Here’s the test suite that I ended up with covering the entire API of the new object:
def test_fewer_weeks_than_cutoff
today = Date.new(2014, 7, 1)
cutoff = 10 # weeks
dates = [
Date.new(2014, 6, 30),
Date.new(2014, 6, 27),
Date.new(2014, 6, 23),
Date.new(2014, 6, 23),
Date.new(2014, 6, 22),
# no data for 3 weeks ago
Date.new(2014, 6, 9),
]
histogram = Stats::WeeklyHistogram.new(dates, cutoff, today)
assert_equal [2, 3, 0, 1], histogram.counts
end
def test_more_weeks_than_cutoff
today = Date.new(2014, 7, 1)
cutoff = 3 # weeks
dates = [
Date.new(2014, 6, 30),
Date.new(2014, 6, 21),
Date.new(2014, 6, 20),
Date.new(2014, 6, 1), # June
Date.new(2014, 5, 1), # May
Date.new(2014, 4, 1), # April
Date.new(2014, 3, 1), # March
]
histogram = Stats::WeeklyHistogram.new(dates, cutoff, today)
assert_equal [1, 2, 0, 4], histogram.counts
end
def test_percentages
today = Date.new(2014, 7, 1)
dates = [
Date.new(2014, 6, 30),
Date.new(2014, 6, 19),
Date.new(2014, 6, 18),
Date.new(2014, 6, 7),
]
histogram = Stats::WeeklyHistogram.new(dates, 4, today)
assert_equal [25.0, 50.0, 0.0, 25.0], histogram.percentages
end
def test_cumulative_percentages
today = Date.new(2014, 7, 1)
dates = [
Date.new(2014, 6, 30),
Date.new(2014, 6, 19),
Date.new(2014, 6, 18),
Date.new(2014, 6, 7),
]
histogram = Stats::WeeklyHistogram.new(dates, 4, today)
assert_equal [25.0, 75.0, 75.0, 100.0], histogram.cumulative_percentages
end
We can crib the implementation directly from the Stats::RunningTimeData
class to make the tests pass. Purists might want to re-implement everything from scratch here. I don’t really care one way or the other, as long as the result is readable and does what it needs to.
module Stats
class WeeklyHistogram
attr_reader :dates, :cutoff, :today
def initialize(dates, cutoff, today=Date.today)
@dates = dates
@cutoff = cutoff
@today = today
end
def counts
frequencies = Array.new(length) {|i|
datapoints_per_week[i].to_i
}
frequencies << datapoints_per_week.inject(:+) - frequencies.inject(:+)
end
def percentages
counts.map(&percentage)
end
def cumulative_percentages
running_total = 0
percentages.map {|count| running_total += count}
end
def length
[cutoff, total_weeks_of_data].min
end
private
def percentage
Proc.new {|count| (count * 100.0 / dates.count)}
end
def weeks_since(date)
(today - date).to_i / 7
end
def total_weeks_of_data
weeks_since(dates.last)
end
def datapoints_per_week
frequencies = Array.new(total_weeks_of_data + 1, 0)
dates.each {|date|
frequencies[weeks_since(date)] += 1
}
frequencies
end
end
end
Is This Better?
Yep, it sure is.
It is loosely coupled: All it needs is the collection of dates to operate on.

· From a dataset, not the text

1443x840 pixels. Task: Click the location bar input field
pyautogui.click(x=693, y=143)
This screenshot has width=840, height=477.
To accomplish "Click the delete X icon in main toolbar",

It is highly cohesive: Everything in the class cares about those dates.
It is easily composable: The code can be used to create text-only reports in a stand-alone email program, or to generate stats for a Sinatra application or a command-line application.
It is context independent: It is not important where those dates come from. The context in the current application is TODOs. Unfinished TODOs, to be specific. But that’s incidental. Now we can use this in wildly different contexts: Cupcake sales. Zombie attacks. Celebrity sightings.
The Wall at Your Back
Over and over again, we make decisions. That’s our job, and most of the time we’re wrong. We can’t know the future. Our codebases reflect our guesses, our assumptions, and most of all, our mistakes.
Golden Master tests give us a way to change our mind when all the original reasons are long gone. When we no longer remember why we made the choices we did. When we’re no longer certain how the code does what it does. When we’re not even sure what the code does anymore.
It’s a path out when there is no obvious way forward, or when forward might be actually be backwards, round-about, and convoluted.
The Golden Master technique is not a tool for design or architecture or beauty. Golden makes it sound so fancy, so noble.
It isn’t.
It’s dirty, temporary, and utterly practical.